Akıcılaşmış yazdıklarım. Kelimeler keskinleşmiş, masam değişmiş. Yaşananlar o gün yazılara yansımasa da bugüne miras bırakılmış.
Yazdıklarım az çok değişse de kafama taktıklarım değişmemiş.
Yedi yazı yazmışım uyku hakkında.
Bu gece biraz itiraf, biraz uyku hakkında karalayacağım.
Geçmişe dair hatırladığım genel olgu, can sıkıntısı ve bir tutam burukluk.
Ben o günler yaşanırken ağlamazsam, bir daha hiç kaldırımda oturmam sanmıştım.
Bazen soruyorum kendime, toprağın altına gömülen ne çıkmamış gün yüzüne?
O günler ağlamamışım. Ben kendimi bildim bileli kabuslar görüyorum, meğerse hep içime attığımdan uyuyamamışım.
Her sabah, soğuk hava burnumu yaksın istiyorum.
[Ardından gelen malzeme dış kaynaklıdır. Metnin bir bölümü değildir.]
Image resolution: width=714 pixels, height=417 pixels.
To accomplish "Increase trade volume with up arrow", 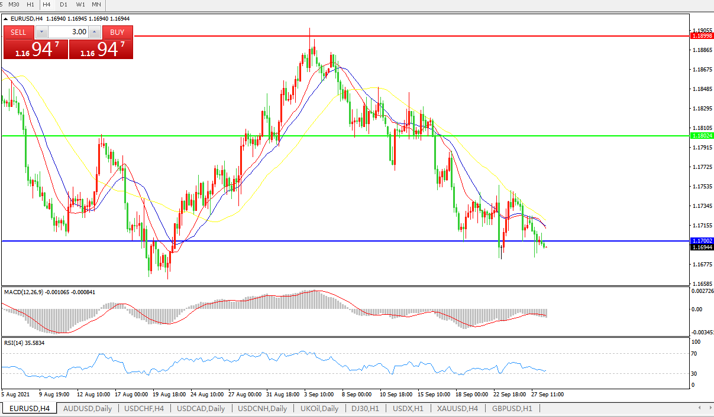I will (x=95, y=32).
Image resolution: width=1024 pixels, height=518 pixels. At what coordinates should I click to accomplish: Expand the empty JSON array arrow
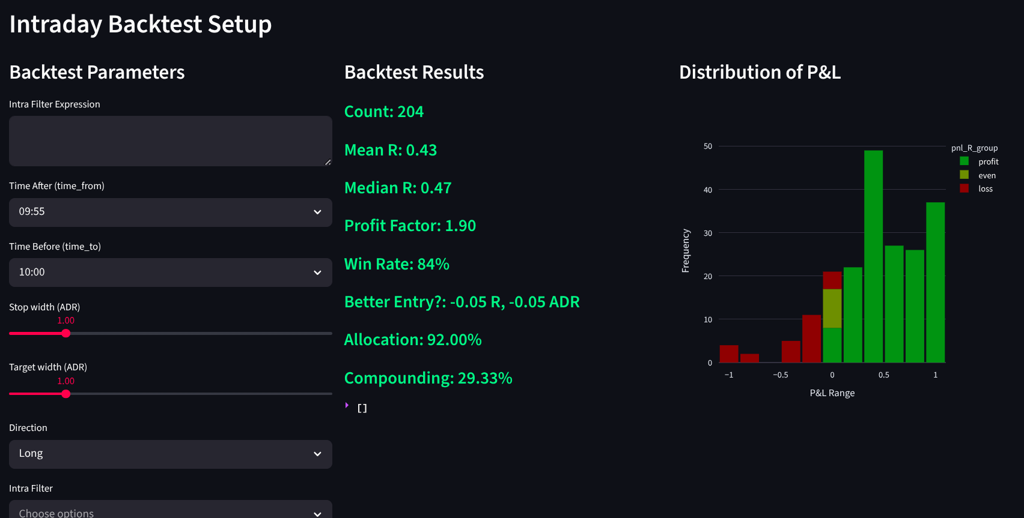[x=347, y=406]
Ciğerlerimi tazelesin, herkes ekmek ve menemen yesin, kimse kötü rüyalar görmesin, uyandığında gülümsesin istiyorum.
Dün gece yatmadan, bir şiir okudum Atilla İlhan’dan.
Ağladım biliyor musunuz?
“Fatih'te yoksul bir gramofon çalıyor” diyor İlhan. Ben hiç kendimi böyle mahzun bakarken görmedim.
Gözyaşım düştü kağıda. Sayfa yırtıldı, altını çizerken bir anda.
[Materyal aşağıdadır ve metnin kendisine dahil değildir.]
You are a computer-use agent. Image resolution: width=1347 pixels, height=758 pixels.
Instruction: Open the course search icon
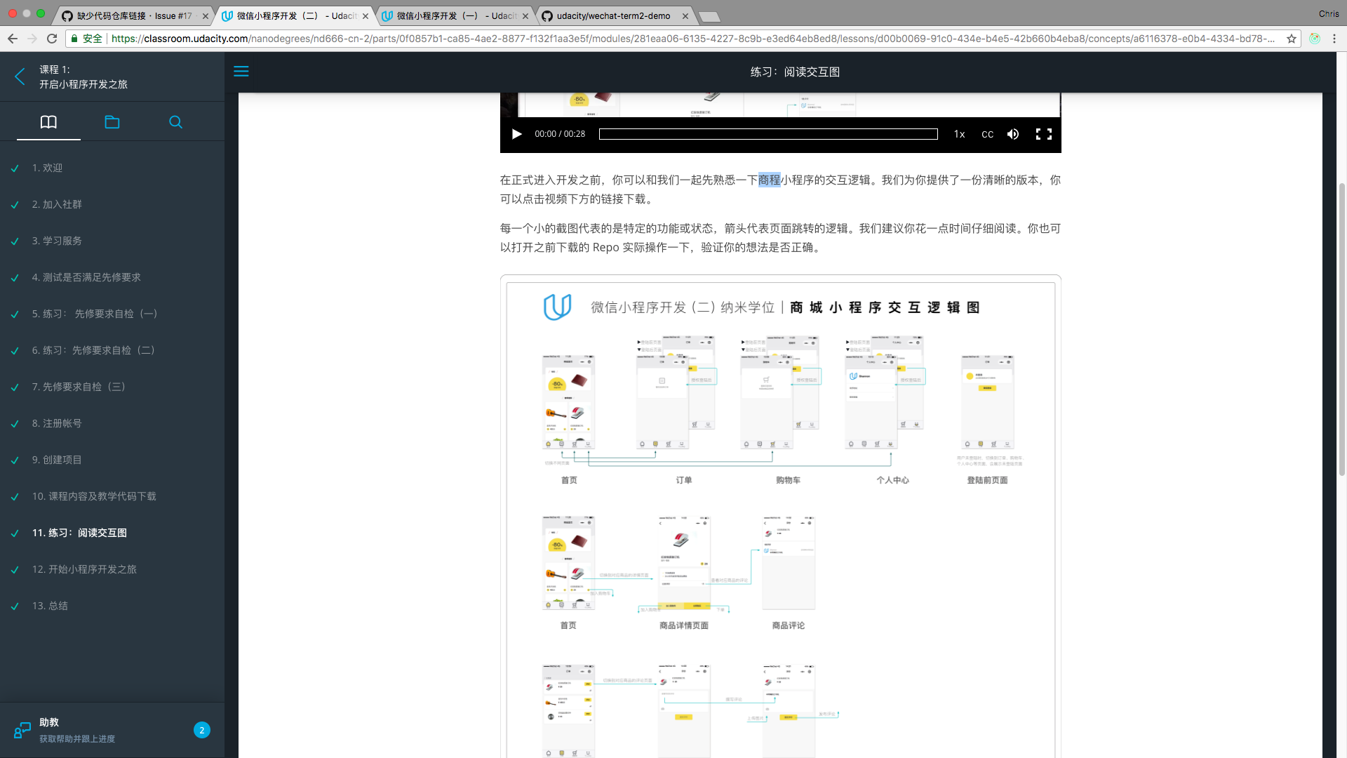pyautogui.click(x=175, y=121)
Bilirsiniz o hissi. Kâğıt yapış yapış olmuştur zaten, yırtılır.
O an insanın hayatında büyük bir apartman yıkılır.
Bunları üzülelim diye anlatmıyorum. Sarılalım ve ağlayalım.
Ben artık hep alınacağım. Üzülüyorum kardeşim, açıklayacağım.
Derdimi konuşarak anlatacağım.
Bundan sonra sabahları güvercin beslediğim şiirler yazacağım.
Önüme gelen herkese sarılacak, sabahları gülümseyerek kalkacağım.
Yarın sabah patates kızartacağım, yürüyüşe çıkacağım, bağıracağım, şarkı söyleyeceğim.
Baba ben ıslık çalmayı öğreneceğim.
Çocukken söz vermiştim, şimdi sözlerimi yerine getireceğim; ben artık kabus görmeyeceğim.